The request:
Rewrite the following lines as a numbered list, leaving out any blank lines.

Dataset rows:
★ ★ ★ ★
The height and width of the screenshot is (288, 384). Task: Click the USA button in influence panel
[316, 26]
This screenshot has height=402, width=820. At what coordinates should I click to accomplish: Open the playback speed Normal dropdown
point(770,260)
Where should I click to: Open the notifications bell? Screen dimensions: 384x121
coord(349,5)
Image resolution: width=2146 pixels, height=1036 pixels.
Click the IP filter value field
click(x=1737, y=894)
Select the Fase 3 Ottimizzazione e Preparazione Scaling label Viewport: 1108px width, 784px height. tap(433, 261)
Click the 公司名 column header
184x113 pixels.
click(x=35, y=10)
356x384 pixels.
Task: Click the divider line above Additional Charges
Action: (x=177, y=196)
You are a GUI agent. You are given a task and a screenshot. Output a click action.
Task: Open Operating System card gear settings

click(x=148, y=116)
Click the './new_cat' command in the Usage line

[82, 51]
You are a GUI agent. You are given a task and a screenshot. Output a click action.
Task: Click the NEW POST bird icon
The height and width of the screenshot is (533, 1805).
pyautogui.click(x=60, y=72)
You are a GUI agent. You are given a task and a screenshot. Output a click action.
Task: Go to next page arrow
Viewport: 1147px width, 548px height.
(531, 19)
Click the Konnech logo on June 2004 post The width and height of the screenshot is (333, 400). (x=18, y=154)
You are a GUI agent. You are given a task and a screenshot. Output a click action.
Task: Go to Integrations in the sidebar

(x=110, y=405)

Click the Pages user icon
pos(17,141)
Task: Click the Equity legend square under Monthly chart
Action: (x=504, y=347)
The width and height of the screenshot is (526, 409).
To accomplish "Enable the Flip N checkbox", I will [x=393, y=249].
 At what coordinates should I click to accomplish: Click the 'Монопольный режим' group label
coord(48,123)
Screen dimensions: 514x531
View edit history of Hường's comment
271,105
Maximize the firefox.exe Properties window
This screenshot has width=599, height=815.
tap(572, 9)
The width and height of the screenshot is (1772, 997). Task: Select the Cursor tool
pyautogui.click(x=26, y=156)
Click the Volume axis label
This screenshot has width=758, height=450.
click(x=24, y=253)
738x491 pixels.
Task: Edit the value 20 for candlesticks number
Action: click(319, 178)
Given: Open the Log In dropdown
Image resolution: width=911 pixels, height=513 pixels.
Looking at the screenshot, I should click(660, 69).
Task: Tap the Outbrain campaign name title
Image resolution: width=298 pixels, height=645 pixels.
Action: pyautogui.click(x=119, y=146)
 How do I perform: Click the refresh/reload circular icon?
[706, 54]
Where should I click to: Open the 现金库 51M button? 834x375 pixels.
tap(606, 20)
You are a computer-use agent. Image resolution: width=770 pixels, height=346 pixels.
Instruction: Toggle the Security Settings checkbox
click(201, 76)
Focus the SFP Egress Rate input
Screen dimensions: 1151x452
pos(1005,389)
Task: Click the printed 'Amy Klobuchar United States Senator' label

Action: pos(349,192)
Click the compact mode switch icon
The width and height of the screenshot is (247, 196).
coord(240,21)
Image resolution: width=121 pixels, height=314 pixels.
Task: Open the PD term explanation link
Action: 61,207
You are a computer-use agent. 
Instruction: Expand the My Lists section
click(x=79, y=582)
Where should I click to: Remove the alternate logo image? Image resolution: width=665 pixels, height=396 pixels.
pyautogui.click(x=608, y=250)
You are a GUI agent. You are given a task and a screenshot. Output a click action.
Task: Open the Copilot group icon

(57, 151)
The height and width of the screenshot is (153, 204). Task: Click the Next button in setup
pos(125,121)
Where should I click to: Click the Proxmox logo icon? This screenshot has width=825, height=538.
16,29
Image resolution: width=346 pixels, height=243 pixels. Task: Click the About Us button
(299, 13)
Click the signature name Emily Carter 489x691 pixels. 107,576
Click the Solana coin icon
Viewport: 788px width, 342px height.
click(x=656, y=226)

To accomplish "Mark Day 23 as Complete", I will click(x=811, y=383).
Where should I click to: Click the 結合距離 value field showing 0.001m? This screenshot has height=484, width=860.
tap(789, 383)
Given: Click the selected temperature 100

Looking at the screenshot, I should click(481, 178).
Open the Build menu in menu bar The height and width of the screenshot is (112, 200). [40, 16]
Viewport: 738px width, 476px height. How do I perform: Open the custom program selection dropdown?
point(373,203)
★ ★ ★ ★
The answer:
1. The height and width of the screenshot is (288, 384). Task: Click the USA button in influence panel
2. [316, 26]
3. This screenshot has height=402, width=820. At what coordinates should I click to accomplish: Open the playback speed Normal dropdown
4. point(770,260)
5. Where should I click to: Open the notifications bell? Screen dimensions: 384x121
6. coord(349,5)
7. Image resolution: width=2146 pixels, height=1036 pixels.
8. Click the IP filter value field
9. click(x=1737, y=894)
10. Select the Fase 3 Ottimizzazione e Preparazione Scaling label Viewport: 1108px width, 784px height. tap(433, 261)
11. Click the 公司名 column header
12. 184x113 pixels.
13. click(x=35, y=10)
14. 356x384 pixels.
15. Task: Click the divider line above Additional Charges
16. Action: (x=177, y=196)
17. You are a GUI agent. You are given a task and a screenshot. Output a click action.
18. Task: Open Operating System card gear settings
19. click(x=148, y=116)
20. Click the './new_cat' command in the Usage line
21. [82, 51]
22. You are a GUI agent. You are given a task and a screenshot. Output a click action.
23. Task: Click the NEW POST bird icon
24. The height and width of the screenshot is (533, 1805).
25. pyautogui.click(x=60, y=72)
26. You are a GUI agent. You are given a task and a screenshot. Output a click action.
27. Task: Go to next page arrow
28. Viewport: 1147px width, 548px height.
29. (531, 19)
30. Click the Konnech logo on June 2004 post The width and height of the screenshot is (333, 400). (x=18, y=154)
31. You are a GUI agent. You are given a task and a screenshot. Output a click action.
32. Task: Go to Integrations in the sidebar
33. (x=110, y=405)
34. Click the Pages user icon
35. pos(17,141)
36. Task: Click the Equity legend square under Monthly chart
37. Action: (x=504, y=347)
38. The width and height of the screenshot is (526, 409).
39. To accomplish "Enable the Flip N checkbox", I will [x=393, y=249].
40.  At what coordinates should I click to accomplish: Click the 'Монопольный режим' group label
41. coord(48,123)
42. Screen dimensions: 514x531
43. View edit history of Hường's comment
44. 271,105
45. Maximize the firefox.exe Properties window
46. This screenshot has width=599, height=815.
47. tap(572, 9)
48. The width and height of the screenshot is (1772, 997). Task: Select the Cursor tool
49. pyautogui.click(x=26, y=156)
50. Click the Volume axis label
51. This screenshot has width=758, height=450.
52. click(x=24, y=253)
53. 738x491 pixels.
54. Task: Edit the value 20 for candlesticks number
55. Action: click(319, 178)
56. Given: Open the Log In dropdown
57. Image resolution: width=911 pixels, height=513 pixels.
58. Looking at the screenshot, I should click(660, 69).
59. Task: Tap the Outbrain campaign name title
60. Image resolution: width=298 pixels, height=645 pixels.
61. Action: pyautogui.click(x=119, y=146)
62.  How do I perform: Click the refresh/reload circular icon?
63. [706, 54]
64. Where should I click to: Open the 现金库 51M button? 834x375 pixels.
65. tap(606, 20)
66. You are a computer-use agent. Image resolution: width=770 pixels, height=346 pixels.
67. Instruction: Toggle the Security Settings checkbox
68. click(201, 76)
69. Focus the SFP Egress Rate input
70. Screen dimensions: 1151x452
71. pos(1005,389)
72. Task: Click the printed 'Amy Klobuchar United States Senator' label
73. Action: pos(349,192)
74. Click the compact mode switch icon
75. The width and height of the screenshot is (247, 196).
76. coord(240,21)
77. Image resolution: width=121 pixels, height=314 pixels.
78. Task: Open the PD term explanation link
79. Action: 61,207
80. You are a computer-use agent. 
81. Instruction: Expand the My Lists section
82. click(x=79, y=582)
83. Where should I click to: Remove the alternate logo image? Image resolution: width=665 pixels, height=396 pixels.
84. pyautogui.click(x=608, y=250)
85. You are a GUI agent. You are given a task and a screenshot. Output a click action.
86. Task: Open the Copilot group icon
87. (57, 151)
88. The height and width of the screenshot is (153, 204). Task: Click the Next button in setup
89. pos(125,121)
90. Where should I click to: Click the Proxmox logo icon? This screenshot has width=825, height=538.
91. 16,29
92. Image resolution: width=346 pixels, height=243 pixels. Task: Click the About Us button
93. (299, 13)
94. Click the signature name Emily Carter 489x691 pixels. 107,576
95. Click the Solana coin icon
96. Viewport: 788px width, 342px height.
97. click(x=656, y=226)
98. To accomplish "Mark Day 23 as Complete", I will click(x=811, y=383).
99. Where should I click to: Click the 結合距離 value field showing 0.001m? This screenshot has height=484, width=860.
100. tap(789, 383)
101. Given: Click the selected temperature 100
102. Looking at the screenshot, I should click(481, 178).
103. Open the Build menu in menu bar The height and width of the screenshot is (112, 200). [40, 16]
104. Viewport: 738px width, 476px height. How do I perform: Open the custom program selection dropdown?
105. point(373,203)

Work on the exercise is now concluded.